We met over email in the spring of 2012. I had just co-launched a literary blog and our mutual friend introduced us as fellow writers. Stephanie and I immediately hit it off. Not only was she a gifted writer, Stephanie and I shared a similar sense of humor and sensibility. As we got to know each other and began to write with each other, we discovered a ridiculous number of similarities and common points of interest, including and especially, our shared Christian faith. To paraphrase C.S. Lewis, it was as though every other email was a “you too?” moment.

Then one day I wrote a piece that indicated my progressive political leaning. The 2012 presidential election was heating up and though the piece was not overtly political, it revealed my beliefs. Stephanie, it turned out, was a conservative.

This news wasn’t really a big deal to me — I am used to have friends and family who have different political beliefs, and I even got my first start in the blogging world as the token “progressive” Christian through a conservative friend’s blog. But things were getting heated with the election and we didn’t know each other that well.

Stephanie and I began to email back and forth about politics through the lens of faith, which tested whether we were Christians or ideologues first. We shared two things in common in holding our different political beliefs because: 1) we had both thought a lot about them, and, 2) shockingly, neither of us had an interest in destroying America. Eventually Stephanie and I decided to co-write a bipartisan series for our website, looking at partisanship through the lens of faith (summary: love for Jesus makes for fertile common ground).

After the election it was hard to ignore the mix of apocalyptic expressions of woe and the tone-deaf exclamations of victory. Each came with its own vilification of the other party. I found myself at parties with fellow progressives defending conservatives because the caricatures of them were plainly wrong, and I would be hurt if Stephanie didn’t defend me against caricatures of progressives. In fact, over the past two years Stephanie and I have both limited the type of political commentary we put up on social media, using whether it would hurt the other as our barometer. At the end of the day and — if we believe what we both claim to believe — into eternity, we are sisters first, through our shared faith in Christ. Our primary identity as Christians must be as children of God first. Period. Full stop.

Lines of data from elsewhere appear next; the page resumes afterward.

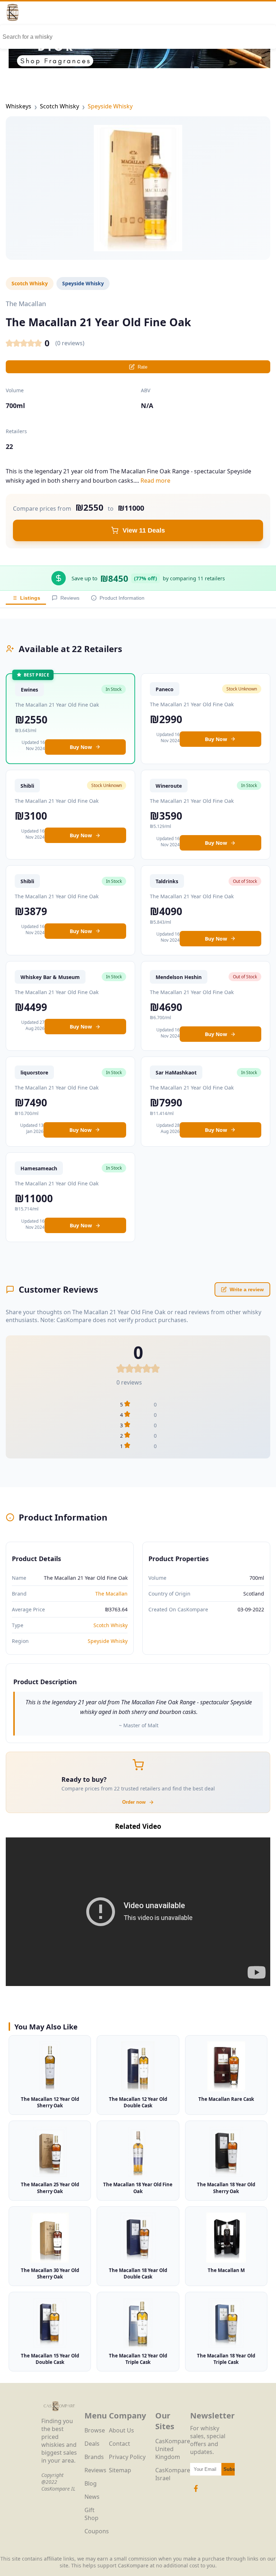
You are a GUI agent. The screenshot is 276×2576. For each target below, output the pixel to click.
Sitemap (120, 2470)
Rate (142, 367)
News (92, 2497)
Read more (155, 480)
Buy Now (81, 747)
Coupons (96, 2531)
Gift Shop (91, 2514)
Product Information (122, 598)
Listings (30, 598)
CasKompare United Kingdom (172, 2449)
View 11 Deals (144, 530)
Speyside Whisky (110, 106)
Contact (119, 2444)
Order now (134, 1802)
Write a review (247, 1289)
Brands (94, 2457)
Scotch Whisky (59, 106)
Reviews (69, 598)
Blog (90, 2483)
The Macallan (111, 1593)
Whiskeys (18, 106)
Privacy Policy (127, 2457)
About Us (121, 2430)
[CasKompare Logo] (59, 2413)
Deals (92, 2444)
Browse (94, 2430)
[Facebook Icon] (196, 2492)
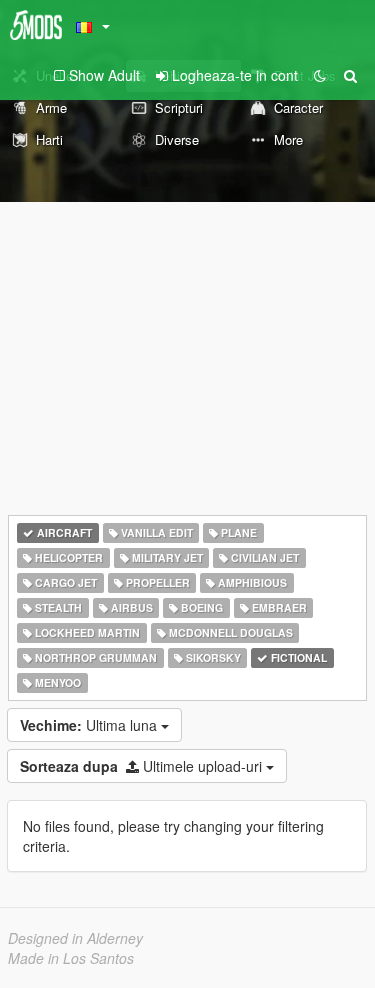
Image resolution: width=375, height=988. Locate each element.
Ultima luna (90, 725)
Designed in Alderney (75, 938)
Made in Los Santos (71, 958)
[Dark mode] (320, 75)
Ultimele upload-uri (143, 766)
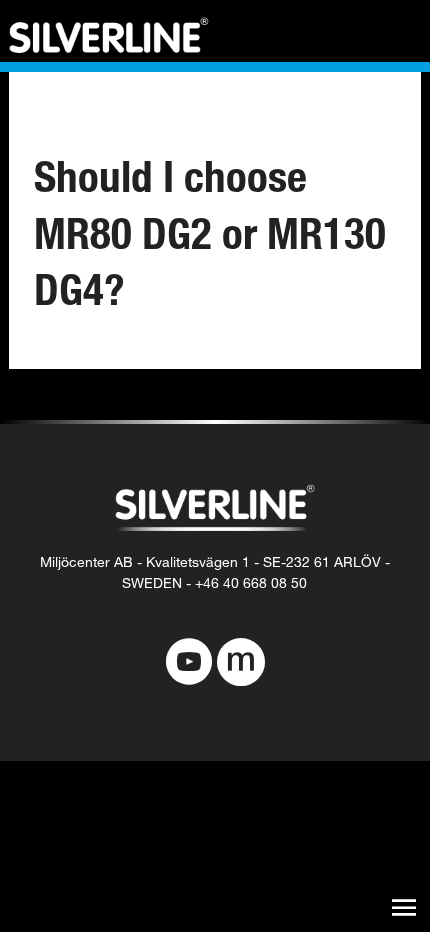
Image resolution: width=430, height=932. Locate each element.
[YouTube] (189, 664)
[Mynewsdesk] (241, 664)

Jesus says in John 13:34-35, “A new command I give you: Love one another. As I have loved you, so you must love one another. By this everyone will know that you are my disciples, if you love one another.” The love that Jesus talks about here is a pretty high standard — the way that Jesus loves us is through humbly giving his life for us. Loving others this way will require a death too.

In Stephanie’s and my case, it meant a death to an identity rooted in politics first. This was and is not an easy thing to embrace. Stephanie and I don’t agree with each other on some big issues (although we do agree on others). But the deeper into this faith that I go, I see that when my identity becomes my politics or my nationality (or even work or relationships, but that’s another issue), I am not living out who I was made to be.

This identity as a beloved child of God extends past ideological differences in the world, to doctrinal differences in the church. I hate to be yet another critic (because it seems that this is what Christians do so much of late), but we often eat each other alive over differences — differences that are certainly legitimate.

This is not to say that political or doctrinal differences can easily be pushed aside or don’t matter. Of course they do. But when we love as Christ did, through humility and sacrifice, it’s amazing how charitable we can be to those who disagree with us. That kind of love that saw us clearly — all of our brokenness and flaws, all of the things about us that fall so woefully short of the Divine — hopes for the best. That kind of love hopes that those different beliefs come from the desire to know and please God. To paraphrase Paul, it doesn’t matter how right we are, if we are not speaking or working out of love, our words are just noise.

I am — we are — made to be beloved children of God first. Period. Full stop. We can be children of God who happen to Democrat or Republican, Calvinist or Arminian, Catholic or Protestant, and so on, but we must first be children. The world will know that we are God’s children by one measure, the greatest of them all: that we love one another.

Juliet Vedral is Press Secretary for Sojourners.